All in the end to be taken with a grain of salt of course, as the planning component of operations eliminates most statistical properties :)

``` operations = np.random.randint(0, 365, 980000) pd.Series(operations).value_counts().sort_values() / 980000 ```

``` x = np.random.poisson(.0089, 1000000) x = (pd.Series(x).cumsum() / 24).round() x.groupby(x).count().iloc[:365].sort_values() / 980000 ```

They included fixed effects for hospitals and surgeons: "To test whether our findings were affected by including both hospital and surgeon fixed effects in the same regression models." [1]

Perhaps the link could be changed to the paper itself?

[1] https://www.bmj.com/content/371/bmj.m4381

>Perhaps the link could be changed to the paper itself?

Especially since OP's link won't load.

They controlled for surgeon effects though, so I suspect the result would be similar.

https://www.bmj.com/content/bmj/371/bmj.m4381.full.pdf

If they didn’t change the schedule at all, 100/365 percent of all surgeries would be on the surgeons birthday. Which is 0.27%.

Put another way, assuming a flat distribution, on any given day 980876/365 = 2687 surgeries happen. While apparently on their birthday it’s 2064.

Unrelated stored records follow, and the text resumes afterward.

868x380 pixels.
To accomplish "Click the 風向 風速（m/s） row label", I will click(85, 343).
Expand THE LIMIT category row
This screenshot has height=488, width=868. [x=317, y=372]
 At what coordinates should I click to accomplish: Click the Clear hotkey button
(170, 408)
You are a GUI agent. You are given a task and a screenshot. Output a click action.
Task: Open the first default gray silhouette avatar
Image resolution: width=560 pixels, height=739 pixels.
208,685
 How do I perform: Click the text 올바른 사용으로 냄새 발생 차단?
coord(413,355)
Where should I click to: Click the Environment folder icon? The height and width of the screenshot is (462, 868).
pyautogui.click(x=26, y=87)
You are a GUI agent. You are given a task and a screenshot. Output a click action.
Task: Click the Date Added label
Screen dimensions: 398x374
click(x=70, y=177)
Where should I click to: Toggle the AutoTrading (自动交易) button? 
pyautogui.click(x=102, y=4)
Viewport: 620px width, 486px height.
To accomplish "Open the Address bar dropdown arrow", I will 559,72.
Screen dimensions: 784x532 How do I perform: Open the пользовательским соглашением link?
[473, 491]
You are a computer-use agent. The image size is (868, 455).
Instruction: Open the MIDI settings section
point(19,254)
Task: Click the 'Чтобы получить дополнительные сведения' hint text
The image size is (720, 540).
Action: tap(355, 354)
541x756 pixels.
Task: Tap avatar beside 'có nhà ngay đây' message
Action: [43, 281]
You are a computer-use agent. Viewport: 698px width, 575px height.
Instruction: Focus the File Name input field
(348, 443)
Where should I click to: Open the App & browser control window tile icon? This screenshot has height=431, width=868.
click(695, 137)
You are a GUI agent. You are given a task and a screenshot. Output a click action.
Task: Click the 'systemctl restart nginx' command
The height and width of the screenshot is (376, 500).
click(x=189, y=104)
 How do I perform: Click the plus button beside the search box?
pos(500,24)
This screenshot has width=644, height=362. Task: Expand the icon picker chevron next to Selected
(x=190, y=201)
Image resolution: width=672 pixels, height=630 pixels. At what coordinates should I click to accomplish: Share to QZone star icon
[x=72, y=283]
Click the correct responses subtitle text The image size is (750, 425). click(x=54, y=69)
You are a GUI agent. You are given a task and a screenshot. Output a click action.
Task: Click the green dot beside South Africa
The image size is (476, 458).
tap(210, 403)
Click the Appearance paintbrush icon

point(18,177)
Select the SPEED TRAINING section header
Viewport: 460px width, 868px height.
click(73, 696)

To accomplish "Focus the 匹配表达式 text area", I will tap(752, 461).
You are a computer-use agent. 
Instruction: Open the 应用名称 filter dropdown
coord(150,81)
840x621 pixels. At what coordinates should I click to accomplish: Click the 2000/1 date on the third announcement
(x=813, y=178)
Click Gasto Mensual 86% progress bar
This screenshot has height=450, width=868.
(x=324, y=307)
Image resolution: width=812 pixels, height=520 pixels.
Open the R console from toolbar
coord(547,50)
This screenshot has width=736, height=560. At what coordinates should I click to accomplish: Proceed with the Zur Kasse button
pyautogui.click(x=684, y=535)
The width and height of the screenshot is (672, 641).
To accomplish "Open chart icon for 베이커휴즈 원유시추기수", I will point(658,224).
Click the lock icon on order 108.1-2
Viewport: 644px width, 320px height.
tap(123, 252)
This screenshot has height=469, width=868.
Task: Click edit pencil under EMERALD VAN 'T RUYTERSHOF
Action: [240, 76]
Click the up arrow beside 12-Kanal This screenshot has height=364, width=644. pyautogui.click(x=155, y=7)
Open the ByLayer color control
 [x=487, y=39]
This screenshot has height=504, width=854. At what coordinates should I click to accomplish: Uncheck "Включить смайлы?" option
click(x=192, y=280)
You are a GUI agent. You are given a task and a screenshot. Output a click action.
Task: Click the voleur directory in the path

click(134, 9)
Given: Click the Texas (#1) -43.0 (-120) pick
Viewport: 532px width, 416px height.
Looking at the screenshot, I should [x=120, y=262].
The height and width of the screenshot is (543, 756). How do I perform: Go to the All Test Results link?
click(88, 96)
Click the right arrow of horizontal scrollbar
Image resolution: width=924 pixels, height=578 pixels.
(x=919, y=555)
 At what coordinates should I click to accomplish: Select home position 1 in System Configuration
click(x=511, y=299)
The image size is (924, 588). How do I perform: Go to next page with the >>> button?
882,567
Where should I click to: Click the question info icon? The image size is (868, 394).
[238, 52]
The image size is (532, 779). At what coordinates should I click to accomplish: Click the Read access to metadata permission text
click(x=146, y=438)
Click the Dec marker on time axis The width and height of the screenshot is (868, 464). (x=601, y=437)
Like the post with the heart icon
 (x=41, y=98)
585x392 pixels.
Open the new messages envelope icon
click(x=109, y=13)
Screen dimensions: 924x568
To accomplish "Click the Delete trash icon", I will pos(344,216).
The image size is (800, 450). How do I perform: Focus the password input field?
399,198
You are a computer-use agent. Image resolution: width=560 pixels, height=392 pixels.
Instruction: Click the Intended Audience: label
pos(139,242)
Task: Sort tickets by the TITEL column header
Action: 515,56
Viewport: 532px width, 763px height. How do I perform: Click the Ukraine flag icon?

Saying ‘only a fraction of the surgeons performed operation on their holidays’ is a strong exaggeration. It’s about 75% of surgeons.

No just "interesting" be essential - without it this is junk science.
Yeah I mostly agree, was trying to be polite.
They included a surgeon control variable in their model.

https://www.bmj.com/content/bmj/371/bmj.m4381.full.pdf

Yes, they say they did all this (and much more) in secondary analyses. I'm curious how does one find the eTables supplementary information ?

Edit: nevermind, found it: https://www.bmj.com/content/bmj/suppl/2020/12/09/bmj.m4381.D...

Edit 2: it looks like solid, peer-reviewed research

Ah, couldn't access the page so had assumed parent was correct reporting that they hadn't done this control. Sorry for getting that wrong - won't trust similar posts in the future.